Senior Manager Platform SDLC Engineer (DevSecOps)

TL;DR

Senior Manager Platform SDLC Engineer (DevSecOps): Leading the design, implementation, and enforcement of Secure Software Development Lifecycle (SSDLC) frameworks for a major banking client with an accent on the integration of security controls into automated CI/CD pipelines. Focus on automating security testing tools, remediating vulnerabilities, and fostering a Shift-Left security culture.

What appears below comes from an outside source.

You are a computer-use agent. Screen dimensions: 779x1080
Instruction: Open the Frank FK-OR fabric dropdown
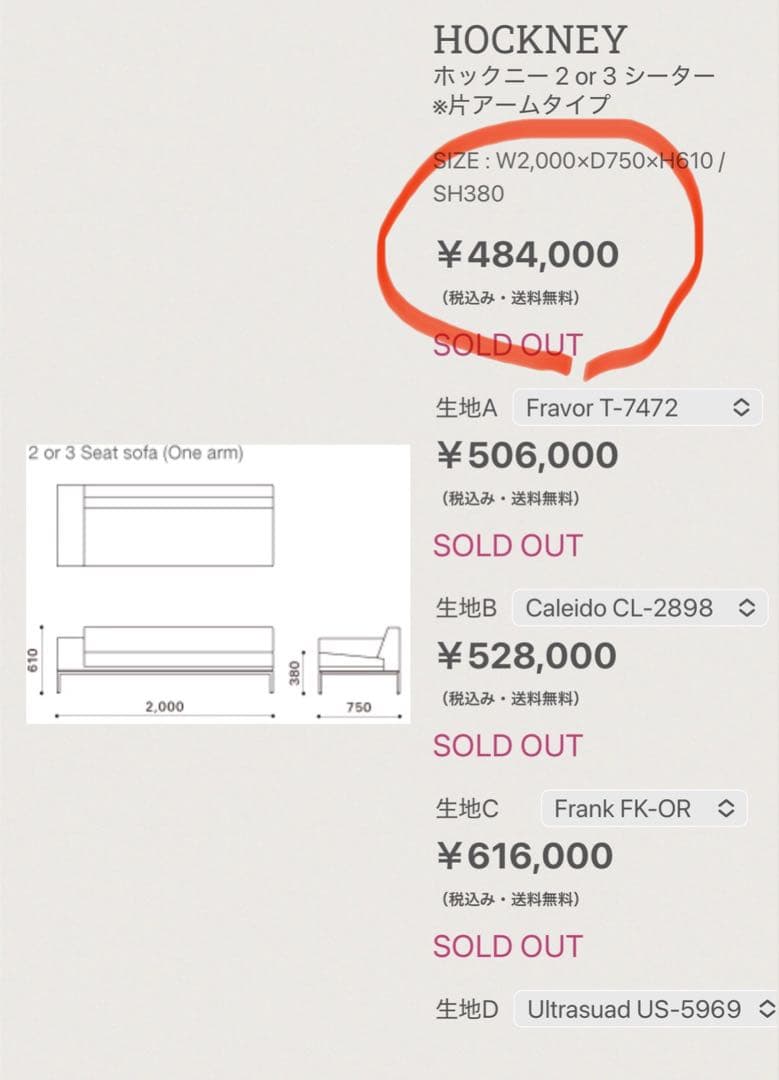644,808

Location: On-site in Abu Dhabi or Dubai, United Arab Emirates

Company

A specialist AI and data consultancy dedicated to transforming corporate landscapes through bespoke intelligent systems, with deep expertise in financial services and banking.

What you will do

• Define, deploy, and standardize secure development frameworks and guardrails across all software and data platform workstreams.
• Integrate automated security testing tools (SAST, DAST, SCA, and container scanning) directly into enterprise CI/CD pipelines.
• Oversee the identification, triaging, and remediation of code-level and infrastructure vulnerabilities prior to production.
• Validate that all software releases meet internal security baselines, regulatory compliance, and automated governance gates.
• Provide technical guidance to platform and DevOps engineers to foster a Shift-Left security responsibility culture.
• Report pipeline security metrics, compliance health, and systemic risks to senior technical and risk leadership.

Requirements

• Minimum of 6 years in DevOps, cloud engineering, or software development, with at least 3 years in a specialized DevSecOps or Application Security role.
• Documented experience implementing secure delivery pipelines within highly regulated banking or financial services institutions.
• Hands-on experience securing and auditing IaC templates (Terraform, CloudFormation) and containerized workloads (Kubernetes, Docker).
• Deep knowledge of security-by-design principles and industry-standard SSDLC frameworks such as OWASP SAMM, NIST SSDF, or BSIMM.
• Proficiency in configuring enterprise orchestration tools including GitHub Actions, GitLab CI, Jenkins, or Azure DevOps.
• Prior experience in a client-facing consultancy capacity, managing delivery timelines and stakeholder expectations.

Nice to have

• Certifications such as CSSLP, AWS/Azure Security Specialties, or DevSecOps designations.
• Familiarity with securing data engineering pipelines and emerging MLOps security practices.
• Experience conducting structured architectural threat modeling sessions (e.g., using STRIDE).

Culture & Benefits

• Competitive salary and comprehensive personal health insurance.
• Visa sponsorship provided for the successful candidate.
• Professional development and certification support, including subscription reimbursements.
• Opportunity to work on cutting-edge AI projects within a rapidly growing company.
• Monthly Employee Incentive program and clear career advancement opportunities.